Start of Exercise inputs
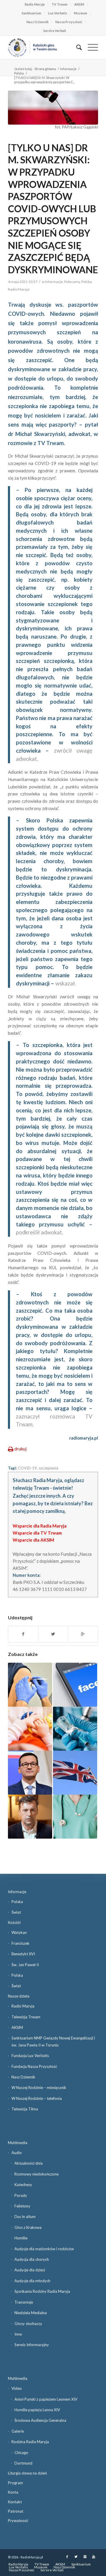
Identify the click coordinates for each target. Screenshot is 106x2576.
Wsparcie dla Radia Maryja (40, 1525)
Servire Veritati (54, 31)
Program (15, 2482)
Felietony (22, 2206)
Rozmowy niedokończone (36, 2174)
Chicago (21, 2452)
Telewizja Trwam (25, 2017)
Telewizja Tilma (24, 2109)
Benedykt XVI (23, 1953)
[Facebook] (67, 2556)
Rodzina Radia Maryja (30, 2441)
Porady (20, 2195)
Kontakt (15, 2501)
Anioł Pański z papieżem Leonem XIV (45, 2399)
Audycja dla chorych (31, 2259)
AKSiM (79, 4)
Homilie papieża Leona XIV (37, 2409)
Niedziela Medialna (30, 2312)
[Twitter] (76, 2556)
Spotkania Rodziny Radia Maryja (42, 2291)
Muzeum (80, 13)
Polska (19, 73)
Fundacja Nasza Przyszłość (34, 2066)
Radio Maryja (35, 4)
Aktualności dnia (28, 2163)
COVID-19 (27, 1468)
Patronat (15, 2511)
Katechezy (23, 2184)
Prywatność (18, 2520)
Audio (16, 2152)
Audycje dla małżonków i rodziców (44, 2248)
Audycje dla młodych (32, 2280)
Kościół (14, 1922)
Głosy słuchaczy (28, 2323)
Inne (18, 2334)
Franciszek (20, 1943)
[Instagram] (84, 2556)
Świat (16, 1912)
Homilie (20, 2238)
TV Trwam (59, 4)
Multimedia (17, 2142)
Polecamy (72, 281)
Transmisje (23, 2302)
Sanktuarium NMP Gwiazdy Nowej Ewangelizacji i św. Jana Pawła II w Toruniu (53, 2041)
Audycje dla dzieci (29, 2270)
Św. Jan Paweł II (25, 1964)
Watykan (19, 1932)
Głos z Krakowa (28, 2227)
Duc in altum (25, 2216)
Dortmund (23, 2463)
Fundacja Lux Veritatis (30, 2055)
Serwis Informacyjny (31, 2344)
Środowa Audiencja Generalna (40, 2420)
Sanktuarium (31, 13)
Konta (13, 2492)
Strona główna (45, 69)
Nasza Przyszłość (68, 22)
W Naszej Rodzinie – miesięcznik (38, 2087)
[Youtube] (93, 2556)
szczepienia (48, 1468)
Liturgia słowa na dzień (27, 2473)
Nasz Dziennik (37, 22)
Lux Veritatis (57, 13)
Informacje (68, 69)
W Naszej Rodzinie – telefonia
End of Exercise inputs
§ **Work instruction**
Omit the pictures. Repeat the rest of the data exactly.

§ **Answer space**
Identify the click coordinates for each target. Screenshot is 106x2576.
Wsparcie dla Radia Maryja (40, 1525)
Servire Veritati (54, 31)
Program (15, 2482)
Felietony (22, 2206)
Rozmowy niedokończone (36, 2174)
Chicago (21, 2452)
Telewizja Trwam (25, 2017)
Telewizja Tilma (24, 2109)
Benedykt XVI (23, 1953)
[Facebook] (67, 2556)
Rodzina Radia Maryja (30, 2441)
Porady (20, 2195)
Kontakt (15, 2501)
Anioł Pański z papieżem Leonem XIV (45, 2399)
Audycja dla chorych (31, 2259)
AKSiM (79, 4)
Homilie papieża Leona XIV (37, 2409)
Niedziela Medialna (30, 2312)
[Twitter] (76, 2556)
Spotkania Rodziny Radia Maryja (42, 2291)
Muzeum (80, 13)
Polska (19, 73)
Fundacja Nasza Przyszłość (34, 2066)
Radio Maryja (35, 4)
Aktualności dnia (28, 2163)
COVID-19 (27, 1468)
Patronat (15, 2511)
Katechezy (23, 2184)
Prywatność (18, 2520)
Audio (16, 2152)
Audycje dla małżonków i rodziców (44, 2248)
Audycje dla młodych (32, 2280)
Kościół (14, 1922)
Głosy słuchaczy (28, 2323)
Inne (18, 2334)
Franciszek (20, 1943)
[Instagram] (84, 2556)
Świat (16, 1912)
Homilie (20, 2238)
TV Trwam (59, 4)
Multimedia (17, 2142)
Polecamy (72, 281)
Transmisje (23, 2302)
Sanktuarium NMP Gwiazdy Nowej Ewangelizacji i św. Jana Pawła II w Toruniu (53, 2041)
Audycje dla dzieci (29, 2270)
Św. Jan Paweł II (25, 1964)
Watykan (19, 1932)
Głos z Krakowa (28, 2227)
Duc in altum (25, 2216)
Dortmund (23, 2463)
Fundacja Lux Veritatis (30, 2055)
Serwis Informacyjny (31, 2344)
Środowa Audiencja Generalna (40, 2420)
Sanktuarium (31, 13)
Konta (13, 2492)
Strona główna (45, 69)
Nasza Przyszłość (68, 22)
W Naszej Rodzinie – miesięcznik (38, 2087)
[Youtube] (93, 2556)
szczepienia (48, 1468)
Liturgia słowa na dzień (27, 2473)
Nasz Dziennik (37, 22)
Lux Veritatis (57, 13)
Informacje (68, 69)
W Naszej Rodzinie – telefonia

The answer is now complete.